A divulgação da realização do asfaltamento pelos recorridos nas redes sociais não viola a legislação eleitoral, pois se constitui em um ato legítimo de campanha e de convencimento do eleitor, fazendo parte do debate político.

Já a outra alegação do recorrente cita que o candidato à reeleição participou de uma inauguração de obra pública, violando o art. 77 da Lei n. 9.504/97:

Art. 77. É proibido a qualquer candidato comparecer, nos 3 (três) meses que precedem o pleito, a inaugurações de obras públicas.

 

Para comprovar o alegado, juntou print da rede social Facebook, relatando que, três dias após a conclusão da obra de asfaltamento, ocorreu uma “verdadeira inauguração de obra pública, em que o candidato Luiz Carlos Gauto da Silva caminhou sobre o asfalto, acompanhado de um ex-Prefeito, apoiadores políticos e amigos” (ID 45143208, p. 5-7).

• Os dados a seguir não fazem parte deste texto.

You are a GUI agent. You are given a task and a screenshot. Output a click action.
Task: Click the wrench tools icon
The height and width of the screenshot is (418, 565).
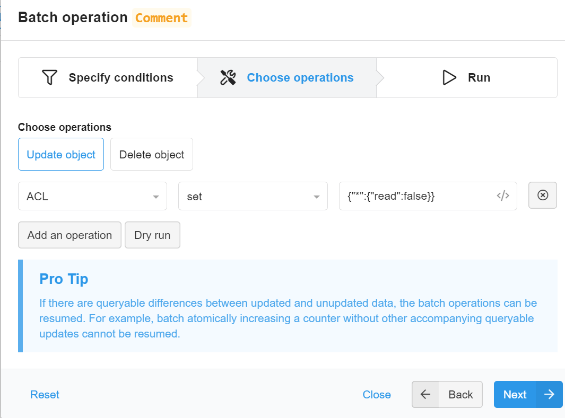click(228, 78)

Nesse ponto, a fim de evitar tautologia, acompanho as bem-lançadas razões trazidas no parecer da Procuradoria Regional Eleitoral ao apontar a ausência de enquadramento do fato como conduta vedada e abuso de poder (ID 45561524):

Em que pese o candidato tenha se dirigido até o bairro Emboaba e enaltecido a realização da obra de asfaltamento de vias, bem como tenha veiculado imagens como propaganda eleitoral nas redes sociais, o fato não pode ser interpretado como inauguração de obra, uma vez que não é mostrado nenhum tipo de evento, cerimônia ou solenidade, tampouco movimentação de pessoas e veículos no local. Embora tenha ocorrido proveito da oportunidade para exaltar o trabalho da administração municipal (com evidente propósito de angariar votos), não foi promovida a participação de eleitores. A simples divulgação da obra não é suficiente para caracterizar uma inauguração, de modo a configurar a prática da conduta vedada de que trata o art. 77 da Lei das Eleições.

 

Portanto, após análise da argumentação trazida pelas partes, entendo não ter havido abuso de poder político pelos recorridos na realização das obras de asfaltamento em período eleitoral e ausente a participação do candidato Luiz Carlos Gauto da Silva em inauguração de obra pública em período vedado por lei, razão pela qual se impõe a manutenção da sentença.

Ante o exposto, VOTO pelo desprovimento do recurso, mantendo a sentença de improcedência.